The results of the NPV simulations have important implications for pharmaceutical company investment in CM manufacturing technology over current batch processing as well as for domestic versus foreign investment. The major findings are summarized as follows:

Finding 1

When looking at comparing investment in either CM or batch for a new U.S. facility, the results clearly suggest that the lower costs associated with CM technology should lead to both brand and generic companies investing in more CM manufacturing technology. While the result conformed to expectations for brand companies based on their larger and less volatile profit margins, it was somewhat surprising for generic companies, taking into account scenarios where CM cost volatility was increased substantially beyond the baseline batch cost volatility.

Finding 2

The simulation analysis demonstrated that under current U.S. tax rates, investing in batch technology at U.S. sites would be economically more attractive than investing in batch technology in China or India. Somewhat lower manufacturing costs in these countries appear to be insufficient offsets to foreign exchange hedging costs and lower corporate tax rates in the US. However, much lower tax rates in Ireland make that country extremely competitive relative to the USA such that despite lower CM costs, investing in batch processing in Ireland provides higher NPV to both brand and generic companies across scenarios.

Finding 3

Investing in CM technology in the USA under current tax rates results in positive expected net NPVs over batch technology investments in China or India for both brand and generic companies. Lower U.S. corporate tax rates, and CM manufacturing costs along with no hedging costs in the U.S. scenarios drive those results.

Finding 4

U.S. tax policy has a material impact on whether pharmaceutical companies would decide to invest in the USA or not for their manufacturing. When U.S. corporate tax rates were raised from 21 to 28%, it turned expected net NPVs negative for batch and reduced them for CM technology in the USA versus investing in batch processing in China.

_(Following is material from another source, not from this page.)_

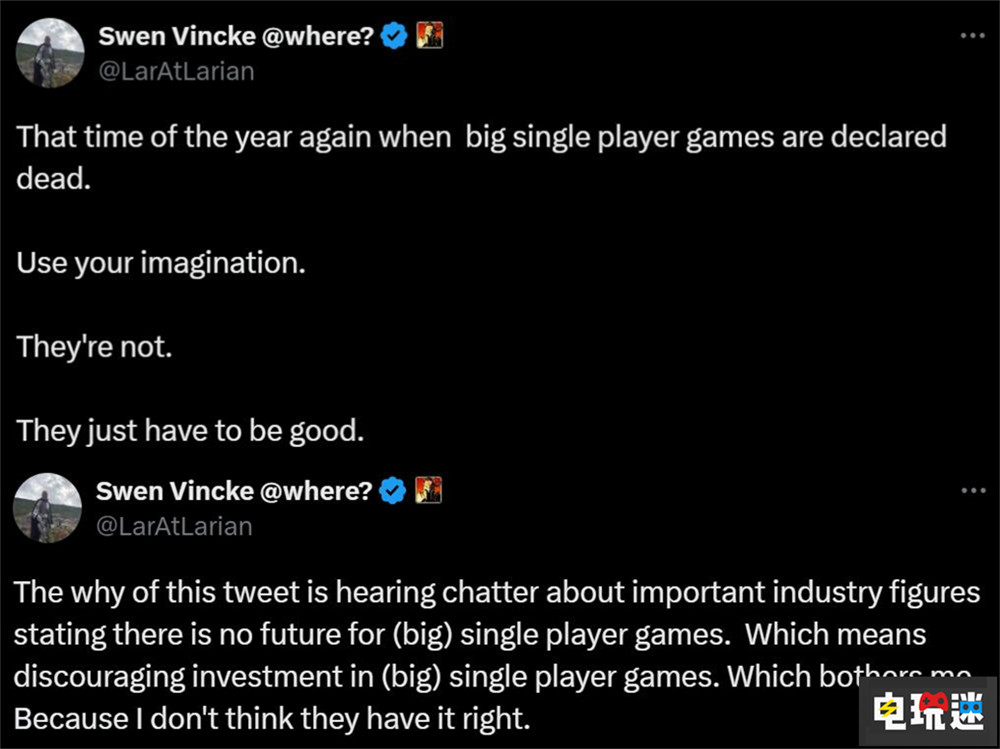Click "Because I don't think they have it right."

tap(270, 717)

The results demonstrate the potential for CM to make domestic manufacturing of pharmaceuticals more economically attractive than foreign manufacturing of those products. However, the results do not comport with actual experience. That is, very little investment in CM-based pharmaceutical manufacturing has taken place thus far and most of that investment has been by large brand companies Furthermore, there is no indication that the industry has refocused much of their manufacturing investments toward the USA. This raises serious questions regarding barriers and/or risks that may be preventing these companies from adopting advanced technologies for U.S. pharmaceutical manufacturing.

Factors likely to be driving a lack of investment in CM pharmaceutical manufacturing technology in the USA include the following:

  • Lack of solid data on CM investment and operating costs that raises investment uncertainty.

  • Potential management bias toward proven technology

  • Market factors that favor greater focus on R&D investment over manufacturing investment

  • Regulatory uncertainty regarding product approval leveraging advanced manufacturing processes

  • More stringent environmental regulations in the USA

  • Differential corporate tax rates between the USA and other countries

  • A large percentage of API manufacturing outside the USA. that can affect finished dosage form end products due to supply chain logistics

It will not be sufficient to merely demonstrate financial feasibility of advanced manufacturing technologies given long standing industry structural, economic, and attitudinal issues that have dampened interest in adopting advanced manufacturing technology in the industry thus far. Crafting public policies to address such industry barriers and risks to domestic and advanced technology pharmaceutical manufacturing investment will be essential in ultimately stimulating such investments.